======== Document text ========

In 1957 Ampol sponsored David Mackay (Australian Land Speed Record, 143.19 m.p.h.) and Mary Seed (Class E World Land Speed Record and Australian Women's Land Speed Record, 112.95 m.p.h.) at the Carrathool Speed Trials. From 1987 until 1993, Caltex was the title sponsor of Colin Bond Racing. From 2000 until 2007, it was title sponsor of Stone Brothers Racing with Russell Ingall winning the 2005 championship. In 2016 and 2017, Caltex was title sponsor of the Triple Eight Race Engineering car of Craig Lowndes, having previously been an associate sponsor of the team.

Under its new brand, in August 2020, Ampol continued its sponsorship relationship with the Red Bull Holden Racing for the Triple Eight Race Engineering, with the team updating its car livery and race suits to Ampol and its fuel brands. In 2021, Ampol replaced Holden as the team's Major Sponsor for Triple Eight alongside Red Bull, and the team was renamed Red Bull Ampol Racing.

========

## What this task involves
Reproduce the passage on Ampol and Caltex motorsport sponsorship above in full, word for word.

======== Excerpted records ========

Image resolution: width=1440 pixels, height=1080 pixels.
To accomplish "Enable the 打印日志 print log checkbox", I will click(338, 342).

========
======== Excerpted records ========

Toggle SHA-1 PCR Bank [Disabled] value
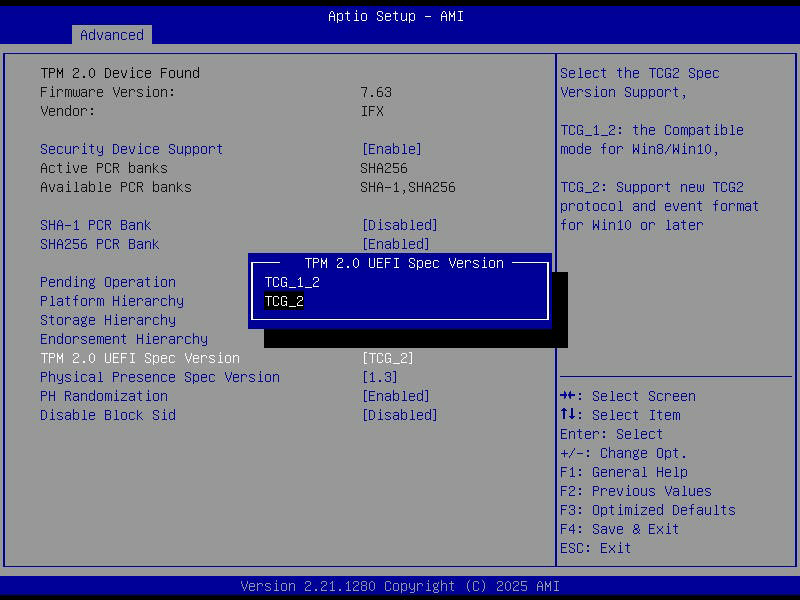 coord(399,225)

========
======== Excerpted records ========

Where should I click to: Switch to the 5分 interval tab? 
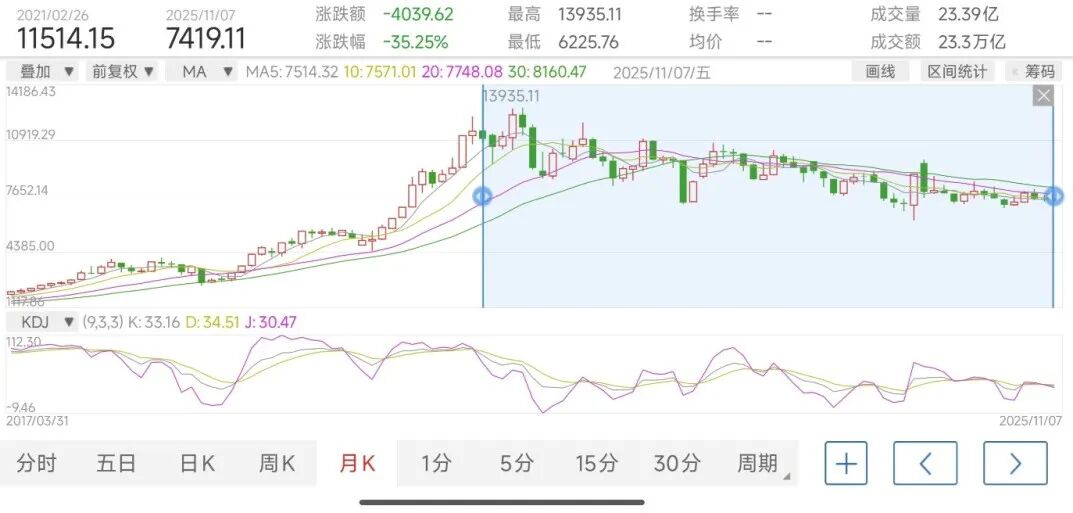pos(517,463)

========

## Solution to this exercise
In 1957 Ampol sponsored David Mackay (Australian Land Speed Record, 143.19 m.p.h.) and Mary Seed (Class E World Land Speed Record and Australian Women's Land Speed Record, 112.95 m.p.h.) at the Carrathool Speed Trials. From 1987 until 1993, Caltex was the title sponsor of Colin Bond Racing. From 2000 until 2007, it was title sponsor of Stone Brothers Racing with Russell Ingall winning the 2005 championship. In 2016 and 2017, Caltex was title sponsor of the Triple Eight Race Engineering car of Craig Lowndes, having previously been an associate sponsor of the team.

Under its new brand, in August 2020, Ampol continued its sponsorship relationship with the Red Bull Holden Racing for the Triple Eight Race Engineering, with the team updating its car livery and race suits to Ampol and its fuel brands. In 2021, Ampol replaced Holden as the team's Major Sponsor for Triple Eight alongside Red Bull, and the team was renamed Red Bull Ampol Racing.